Big Blue goes green
By Colleen Taylor, Contributing Editor -- Electronic News, 5/10/2007
Big Blue is getting greener. Technology giant IBM Corp. today announced it is redirecting $1 billion per year across its businesses in an effort to mobilize the company's resources to dramatically increase the level of energy efficiency in IT.
The plan includes new products and services for IBM and its clients to "sharply reduce" data center energy consumption and transform the world's business and public technology infrastructures into "green" data centers.
Called "Project Big Green," IBM's initiative targets corporate data centers where energy constraints and costs can limit their ability to grow. The initiative includes a new global "green team" of more than 850 energy efficiency architects from across IBM.
According to the company, the savings are substantial-- for an average 25,000 square foot data center, clients should be able to achieve 42 percent energy savings, the company said.
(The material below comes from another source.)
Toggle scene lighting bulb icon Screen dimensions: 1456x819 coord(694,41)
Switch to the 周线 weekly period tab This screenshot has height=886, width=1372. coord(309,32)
Based on the energy mix in the United States, IBM said, this savings equates to 7,439 tons of carbon emissions saved per year.
"The data center energy crisis is inhibiting our clients' business growth as they seek to access computing power," Mike Daniels, senior VP of IBM global technology services, said in a statement. "Many data centers have now reached full capacity, limiting a firm's ability to grow and make necessary capital investments. Today we are providing clients the IBM action plan to make their data centers fully utilized and energy efficient."
IBM claims it currently runs the world's largest commercial technology infrastructure, with more than eight million square feet of data centers in six continents. By using the same energy efficiency initiatives it is offering clients today, IBM said it expects to double the computing capacity of its data centers within the next three years without increasing power consumption or its carbon footprint. Compared to doubling the size of its data centers by building out new space, IBM said it expects this will help save more than five billion kilowatt hours of energy per year.